Sterling, a Harlem resident who works at a non-profit, and Cartagena, a recent Rutgers University graduate, were walking down University Place near 12th Street when police began a mass arrest of protesters, sometimes corralling them with orange netting.

Cartagena was arrested for blocking traffic, though the complaint says he was walking on the sidewalk when he was trapped by netting. After several appearances in court, Cartagena agreed to an “adjournment in contemplation of dismissal.” The adjournment is not an admission of guilt, Verheyden-Hilliard said, “but does stop the abusive prosecution.” If Cartagena stays out of trouble, the charges will eventually be dismissed.

Sterling was arrested for disorderly conduct after also being trapped by the netting. Her prosecution is pending.

The complaint alleges NYPD Deputy Inspector Anthony Bologna used excessive force against Sterling before her arrest. She was among those hit when Bologna began “gratuitously and without any lawful cause” discharging pepper spray at a crowd trapped by the orange netting last September.
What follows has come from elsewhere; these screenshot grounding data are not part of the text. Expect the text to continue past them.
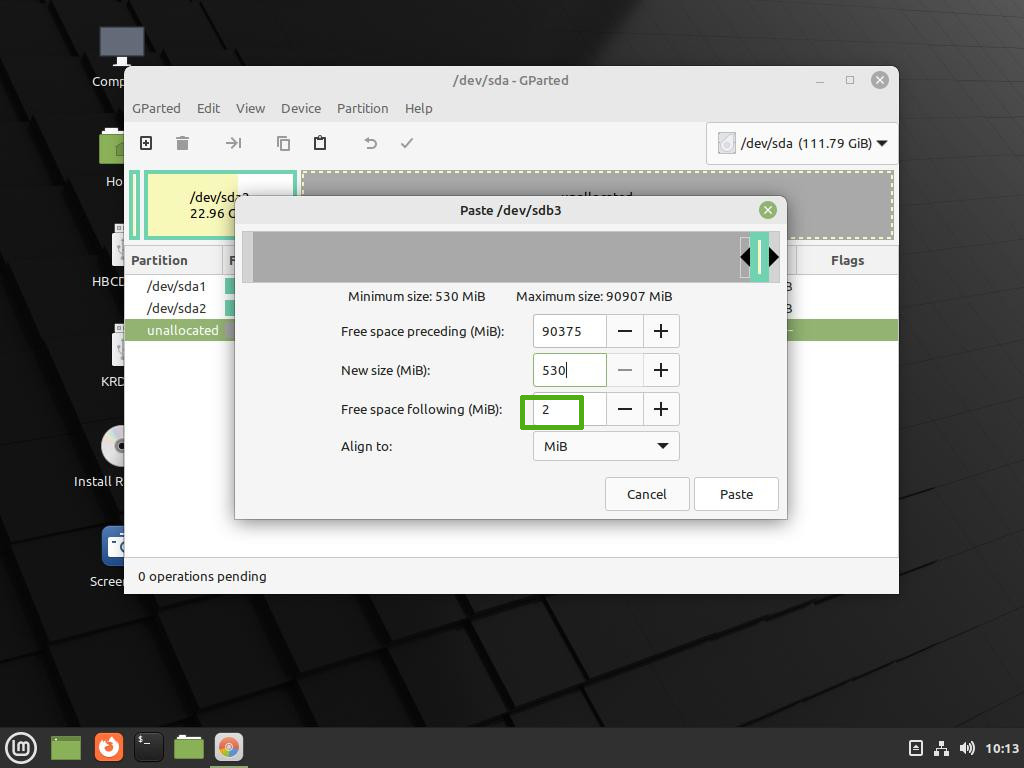This screenshot has width=1024, height=768.
Task: Click the new partition toolbar icon
Action: coord(146,143)
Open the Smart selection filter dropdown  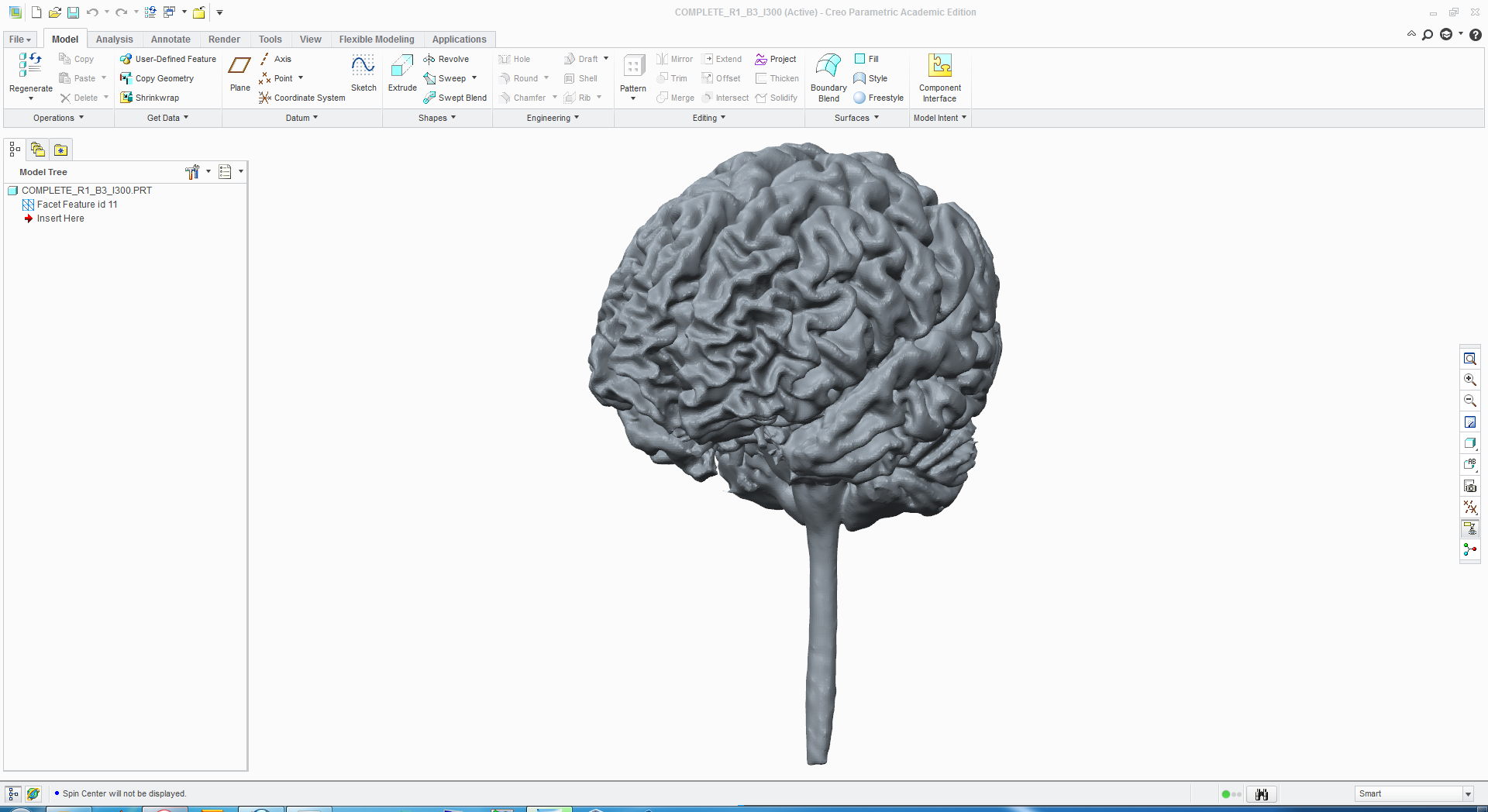1467,794
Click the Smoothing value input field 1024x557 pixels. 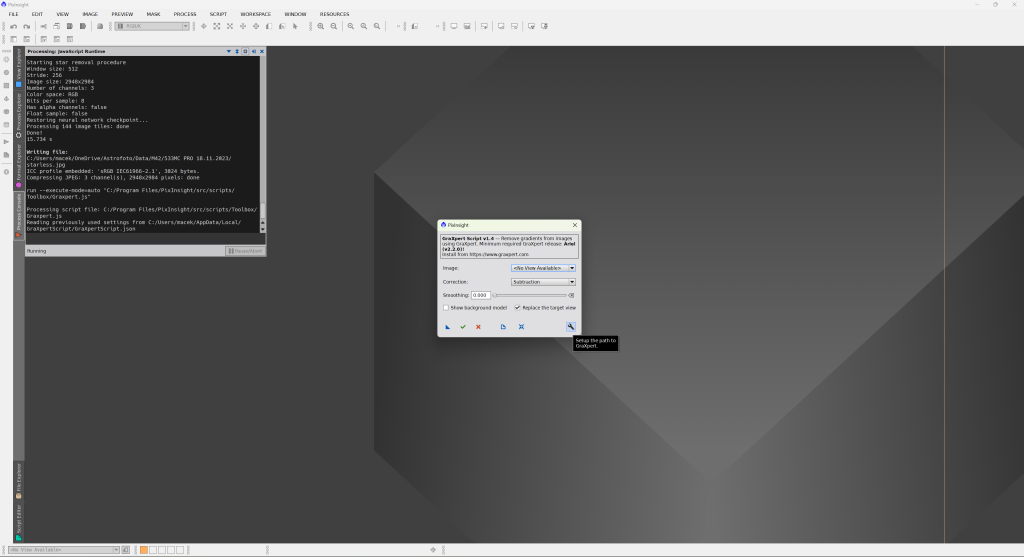pos(480,295)

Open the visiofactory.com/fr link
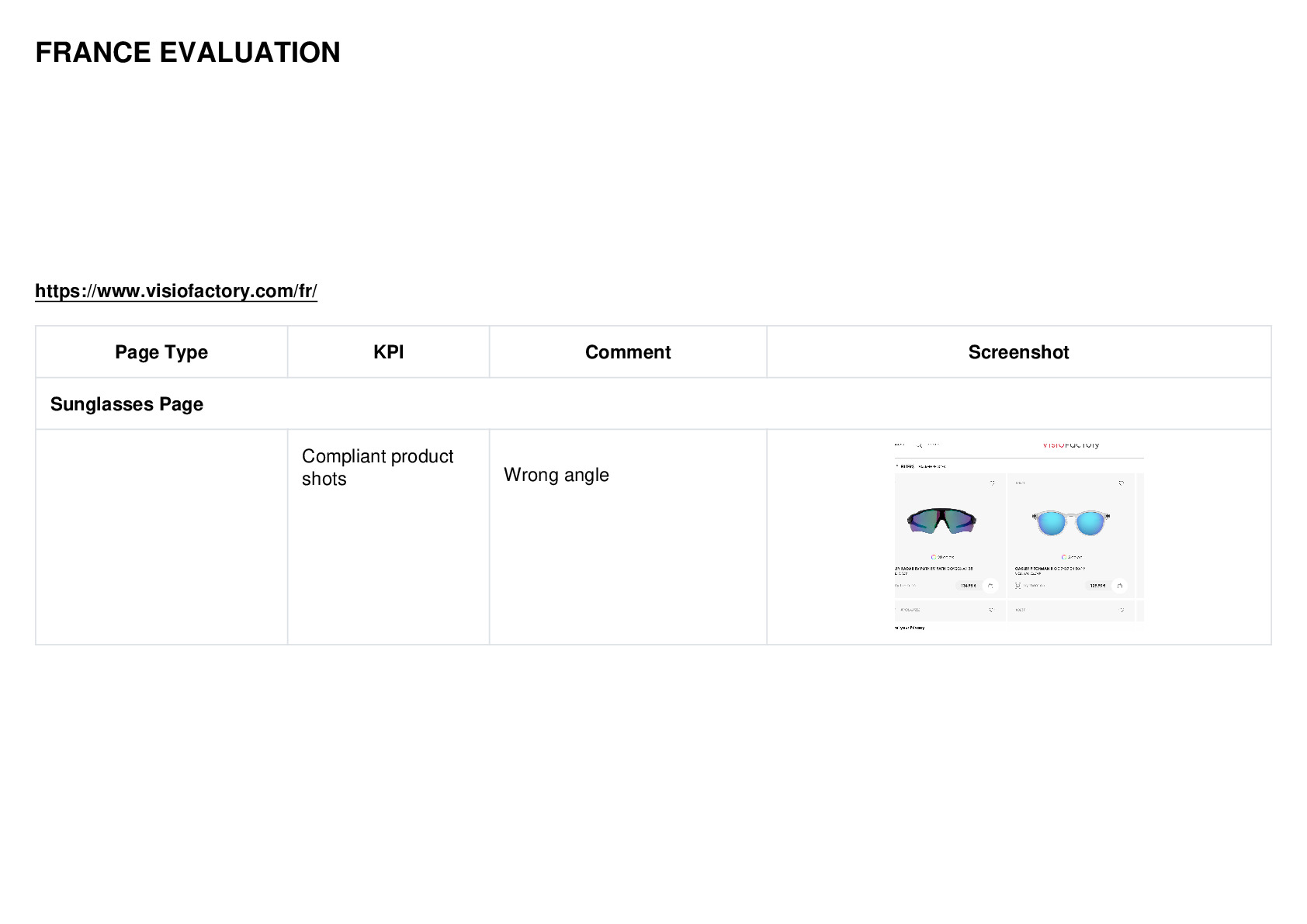coord(176,291)
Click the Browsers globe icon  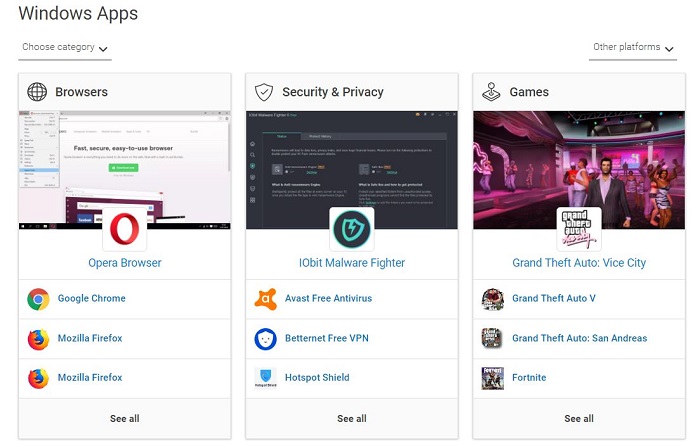(x=37, y=92)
The deputy’s actions were caught on tape and he was docked 10 vacation days and transferred to Staten Island. Last month, the city declined to defend Bologna in another lawsuit filed against him in February by two other women he pepper-sprayed during the Sept. 24 incident.

The Partnership for Civil Justice Fund also filed a class-action lawsuit on behalf of the more than 700 Occupy Wall Street protesters arrested on the Brooklyn Bridge in October 2011. This summer, U.S. District Judge Jed Rakoff ruled that the case could proceed.

The new lawsuit blasts the city and police commissioner Ray Kelly for failing to supervise, train, instruct and discipline Bologna. This failure “has encouraged, ratified, enforced and sanctioned his unconstitutional misconduct,” the complaint says.

“Even though he’s being sued again and again, they haven’t fired him,” Verheyden-Hilliard told the Huffington Post.

Asked about Bologna’s “alleged” actions, Verheyden-Hilliard chuckled. “You mean the ones caught by hundreds of cameras?” she asked.

Bologna’s attorney Louis La Pietra could not be reached for comment. The city is waiting to receive the legal complaint, a spokeswoman from the city’s legal department told The Huffington Post.